During this year's presentation titled "Reverse Engineering WhatsApp Encryption for Chat Manipulation and More," security researchers from Check Point explained the WhatsApp attach in grave details. Check Point's Head of Products Vulnerability Research Oded Vanunu, and Security Researcher Roman Zaikin shared that the discovery began in 2018. They shared that it happened when they reverse-engineered the web source code of WhatsApp and successfully decrypted the app's traffic.

According to the team, while they were creating Burp Suite's extension, which is a web application testing tool, they discovered several vulnerabilities. Check Point identified three potential attack modes, all have something to do with the social-engineering tricks to deceive end-users and give the attacker the tools needed to manipulate and intercept WhatsApp messages. The researchers explained that towards the end of 2018, they notified WhatsApp about the latest vulnerabilities which give attackers the control to make and deploy misinformation from what seems to be trusted sources.

The three WhatsApp attack methods include the ability to send messages to another participant or group cloaked as a public message. This results in the private response from the directed person visible in the group conversation. Another method includes the use of the quote function of a group conversation to alter the identity of the sender of the message.

This could mean that the sender may not even a part of the group. The third method of WhatsApp attack allows the reply of someone else to be changed so the attacker can send whatever message he wants to send. According to the Check Point Team, since August 7, WhatsApp only fixed the first method.

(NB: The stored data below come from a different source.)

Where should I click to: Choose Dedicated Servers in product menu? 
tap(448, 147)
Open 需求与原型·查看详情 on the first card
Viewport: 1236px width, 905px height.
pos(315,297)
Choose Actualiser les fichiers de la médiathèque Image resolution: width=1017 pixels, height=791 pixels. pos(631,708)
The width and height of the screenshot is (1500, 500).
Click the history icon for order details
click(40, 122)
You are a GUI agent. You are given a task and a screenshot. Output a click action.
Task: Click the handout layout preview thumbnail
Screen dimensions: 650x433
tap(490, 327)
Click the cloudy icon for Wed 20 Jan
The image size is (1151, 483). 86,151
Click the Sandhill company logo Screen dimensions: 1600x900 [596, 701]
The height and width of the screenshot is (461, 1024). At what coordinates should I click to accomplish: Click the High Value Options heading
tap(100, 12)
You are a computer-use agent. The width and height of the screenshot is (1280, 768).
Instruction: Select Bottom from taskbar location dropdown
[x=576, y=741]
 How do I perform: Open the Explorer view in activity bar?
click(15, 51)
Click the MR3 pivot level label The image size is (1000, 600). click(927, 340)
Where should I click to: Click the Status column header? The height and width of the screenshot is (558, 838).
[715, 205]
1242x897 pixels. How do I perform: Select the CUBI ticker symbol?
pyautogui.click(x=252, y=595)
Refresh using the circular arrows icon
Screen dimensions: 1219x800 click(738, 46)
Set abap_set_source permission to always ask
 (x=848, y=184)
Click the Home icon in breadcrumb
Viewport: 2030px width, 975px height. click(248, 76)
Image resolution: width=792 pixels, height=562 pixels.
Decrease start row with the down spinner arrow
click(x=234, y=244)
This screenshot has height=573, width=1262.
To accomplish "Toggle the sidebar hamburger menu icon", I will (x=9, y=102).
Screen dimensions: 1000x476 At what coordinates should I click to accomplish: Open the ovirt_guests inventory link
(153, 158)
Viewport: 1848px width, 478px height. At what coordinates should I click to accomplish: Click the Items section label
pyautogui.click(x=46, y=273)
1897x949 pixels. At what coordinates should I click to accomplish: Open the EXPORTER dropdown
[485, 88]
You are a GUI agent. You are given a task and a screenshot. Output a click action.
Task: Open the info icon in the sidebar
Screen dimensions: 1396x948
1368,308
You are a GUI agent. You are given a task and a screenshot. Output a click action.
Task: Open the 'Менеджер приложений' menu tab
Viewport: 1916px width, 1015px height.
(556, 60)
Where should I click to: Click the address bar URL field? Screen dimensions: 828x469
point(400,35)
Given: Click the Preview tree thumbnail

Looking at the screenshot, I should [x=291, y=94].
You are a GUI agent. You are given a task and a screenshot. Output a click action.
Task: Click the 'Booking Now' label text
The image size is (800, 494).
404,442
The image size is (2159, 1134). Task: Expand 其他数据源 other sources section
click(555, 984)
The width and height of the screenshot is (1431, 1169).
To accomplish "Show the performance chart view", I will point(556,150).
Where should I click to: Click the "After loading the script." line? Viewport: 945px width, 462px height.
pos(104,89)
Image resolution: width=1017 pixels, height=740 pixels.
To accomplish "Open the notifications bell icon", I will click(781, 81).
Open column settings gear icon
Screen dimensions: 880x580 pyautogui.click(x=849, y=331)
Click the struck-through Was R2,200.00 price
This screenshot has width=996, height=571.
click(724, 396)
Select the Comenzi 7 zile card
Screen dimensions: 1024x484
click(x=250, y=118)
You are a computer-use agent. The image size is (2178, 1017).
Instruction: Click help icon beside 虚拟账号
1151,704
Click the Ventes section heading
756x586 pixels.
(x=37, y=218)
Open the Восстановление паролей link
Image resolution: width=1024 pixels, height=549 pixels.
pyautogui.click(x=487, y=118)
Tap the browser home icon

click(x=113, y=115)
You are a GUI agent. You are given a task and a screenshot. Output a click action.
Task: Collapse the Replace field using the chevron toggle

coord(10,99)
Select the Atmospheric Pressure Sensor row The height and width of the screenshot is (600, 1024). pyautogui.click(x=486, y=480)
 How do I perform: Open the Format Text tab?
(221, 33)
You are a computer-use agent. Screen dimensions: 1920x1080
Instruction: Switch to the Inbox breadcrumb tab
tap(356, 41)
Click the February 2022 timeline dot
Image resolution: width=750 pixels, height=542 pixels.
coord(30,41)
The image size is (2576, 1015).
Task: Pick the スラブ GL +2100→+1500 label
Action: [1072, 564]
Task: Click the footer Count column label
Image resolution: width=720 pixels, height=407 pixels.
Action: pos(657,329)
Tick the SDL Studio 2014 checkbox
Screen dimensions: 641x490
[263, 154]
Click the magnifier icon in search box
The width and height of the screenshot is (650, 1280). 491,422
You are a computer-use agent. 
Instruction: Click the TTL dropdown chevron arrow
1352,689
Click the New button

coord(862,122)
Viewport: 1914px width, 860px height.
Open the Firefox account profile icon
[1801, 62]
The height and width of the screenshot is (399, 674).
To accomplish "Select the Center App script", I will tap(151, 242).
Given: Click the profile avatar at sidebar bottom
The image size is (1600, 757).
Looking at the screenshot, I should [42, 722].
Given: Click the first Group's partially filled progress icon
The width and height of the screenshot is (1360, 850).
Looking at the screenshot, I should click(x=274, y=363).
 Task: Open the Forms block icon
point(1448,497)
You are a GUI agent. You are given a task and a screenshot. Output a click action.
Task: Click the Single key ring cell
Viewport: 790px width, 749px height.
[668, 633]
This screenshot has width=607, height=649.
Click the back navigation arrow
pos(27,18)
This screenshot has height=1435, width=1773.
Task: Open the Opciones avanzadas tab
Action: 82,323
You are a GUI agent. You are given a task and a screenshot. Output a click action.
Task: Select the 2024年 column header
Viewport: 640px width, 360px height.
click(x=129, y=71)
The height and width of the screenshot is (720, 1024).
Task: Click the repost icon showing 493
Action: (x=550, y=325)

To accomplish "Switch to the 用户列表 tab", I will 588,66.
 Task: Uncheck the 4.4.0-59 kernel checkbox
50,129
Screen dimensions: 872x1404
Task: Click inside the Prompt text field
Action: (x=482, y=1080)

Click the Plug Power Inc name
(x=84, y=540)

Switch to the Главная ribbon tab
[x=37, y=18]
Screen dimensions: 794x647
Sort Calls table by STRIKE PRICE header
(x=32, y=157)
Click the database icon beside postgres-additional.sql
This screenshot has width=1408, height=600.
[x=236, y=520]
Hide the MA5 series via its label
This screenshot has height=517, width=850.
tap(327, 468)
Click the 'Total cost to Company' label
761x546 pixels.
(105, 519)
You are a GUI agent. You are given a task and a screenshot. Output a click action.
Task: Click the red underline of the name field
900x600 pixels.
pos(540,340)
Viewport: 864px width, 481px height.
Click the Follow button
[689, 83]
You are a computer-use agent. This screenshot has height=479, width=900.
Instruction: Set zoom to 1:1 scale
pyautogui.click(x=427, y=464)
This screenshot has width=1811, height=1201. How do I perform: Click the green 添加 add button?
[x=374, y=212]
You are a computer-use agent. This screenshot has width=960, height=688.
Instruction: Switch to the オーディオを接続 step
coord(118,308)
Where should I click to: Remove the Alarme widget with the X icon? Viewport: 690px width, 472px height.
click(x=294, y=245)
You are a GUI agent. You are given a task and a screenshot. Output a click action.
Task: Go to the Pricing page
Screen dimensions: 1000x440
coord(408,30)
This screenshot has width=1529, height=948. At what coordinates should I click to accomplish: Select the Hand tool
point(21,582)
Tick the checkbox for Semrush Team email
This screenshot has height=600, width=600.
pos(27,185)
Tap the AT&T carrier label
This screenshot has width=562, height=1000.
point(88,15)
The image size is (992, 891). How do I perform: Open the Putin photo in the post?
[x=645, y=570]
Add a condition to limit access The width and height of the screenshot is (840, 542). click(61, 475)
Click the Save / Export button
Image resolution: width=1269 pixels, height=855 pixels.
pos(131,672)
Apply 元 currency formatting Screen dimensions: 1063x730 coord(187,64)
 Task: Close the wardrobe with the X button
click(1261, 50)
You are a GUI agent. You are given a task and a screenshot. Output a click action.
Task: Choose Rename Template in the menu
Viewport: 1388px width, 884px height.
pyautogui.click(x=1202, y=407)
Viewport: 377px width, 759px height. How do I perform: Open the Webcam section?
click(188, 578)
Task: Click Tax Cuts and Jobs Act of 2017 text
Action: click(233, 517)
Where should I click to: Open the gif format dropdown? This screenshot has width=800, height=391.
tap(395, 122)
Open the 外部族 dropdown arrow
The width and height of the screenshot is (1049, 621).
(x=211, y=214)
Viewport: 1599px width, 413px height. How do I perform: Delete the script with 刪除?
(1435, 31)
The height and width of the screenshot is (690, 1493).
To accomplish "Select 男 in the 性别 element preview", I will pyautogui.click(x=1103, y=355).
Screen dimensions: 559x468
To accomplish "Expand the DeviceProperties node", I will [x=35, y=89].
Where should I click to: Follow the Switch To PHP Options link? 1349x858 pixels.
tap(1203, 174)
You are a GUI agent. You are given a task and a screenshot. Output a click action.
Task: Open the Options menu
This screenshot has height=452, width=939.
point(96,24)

Given the nature of the two remaining WhatsApp methods, there is a great chance for fake news, rumors, and online scams. The Israeli security company went as far as to say that attackers have an extra weapon to take advantage of the messaging platform for their deceitful intentions. However, despite the information given by Check Point to WhatsApp, it appears that these vulnerabilities are still prevalent in the messaging app.